K2, Magic Line, second ascent, death. On August 16th Oscar Cadiach and Manel de la Matta joined the summit bid along with Jordi Corominas from their last Camp at 8,100m. The first two decided to turn around at 10:00, from 8,300m, due to cold and exhaustion. After a short rest in the tent at 8,100m, Oscar and Manel descended together back to Camp 3 (7,500m), on the Pulpit glacier. They reached Camp 3 at 16:00 and spent the night there. Jordi Corominas reached the summit in a solo bid at 24:00. He descended the Abruzzi, finally stopping to rest in Camp 3 after 30 hours of continuous effort.

The next morning Manel and Oscar kept descending. Despite the increasing bad weather and their exhaustion, they were both happy and content. On their way down, they talked about future projects and new climbs to attempt in the next months. They slept in Camp 2 (6,900m). The next morning, Wednesday, they climbed back down to Camp 1 [approx. 6,300m] on the Negrotto Col, which they reached early.

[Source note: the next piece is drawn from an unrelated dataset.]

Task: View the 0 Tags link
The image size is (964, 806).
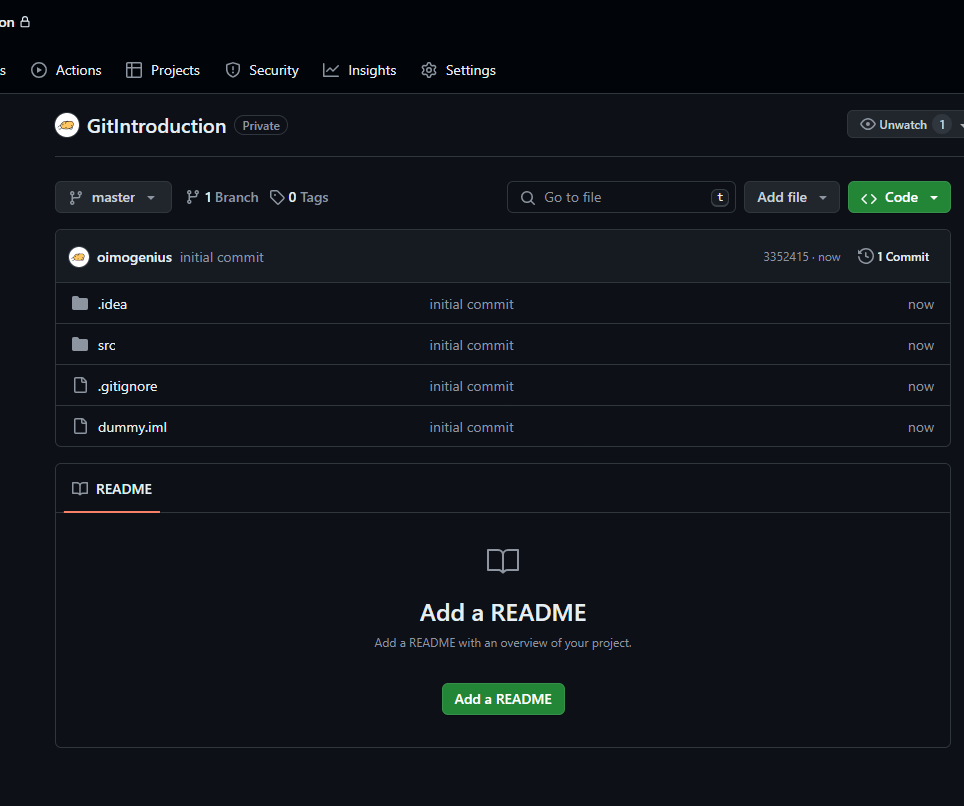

It was then when Manel, for the first time, began to complain of acute abdominal pain. It prevented him from breathing normally. His anguish increased in the next hours. Oscar, always by his side in the tent, helped Manel to re-hydrate, eat, and keep warm. Communication with BC was broken by then, as the severe cold had exhausted the batteries in the climbers’ radio. But Wednesday evening at 20:00, Oscar was able to send a short SOS: “Help Negrotto,” over the radio. One hour later, in the middle of a snowstorm, Valen Giró, along with Baltí Ghu- lam, set of from BC with some food and medical supplies. The high avalanche risk forced them to retreat shortly after. At 3:00 in the morning August 19 they left BC again to climb up to Cl on the Magic Line.

Meanwhile, in Camp 1 at Negrotto Coll, at 4:30 a.m. on August 19, Manel de la Matta passed away in Oscar’s arms.

The Spanish Federation of Climbing and Mountaineering have raised controversy in the past two years, refusing to give out their annual award due to “lack of good enough climbing.” But this year, the federation decided, was different: There was one expedition worthy of receiving its annual award, the Spanish version of France’s Piolet d’Or: The ascent of K2’s Magic Line.

The “Piolet de Oro” award has no monetary price attached, although some small grants are given each year to other outstanding climbs accomplished by Spaniards. Manel de la Matta was awarded a post mortem “Creu de Sant Jordi” (Saint George’s Cross) medal reserved for outstanding people and dignitaries in Catalonia, where Manel lived.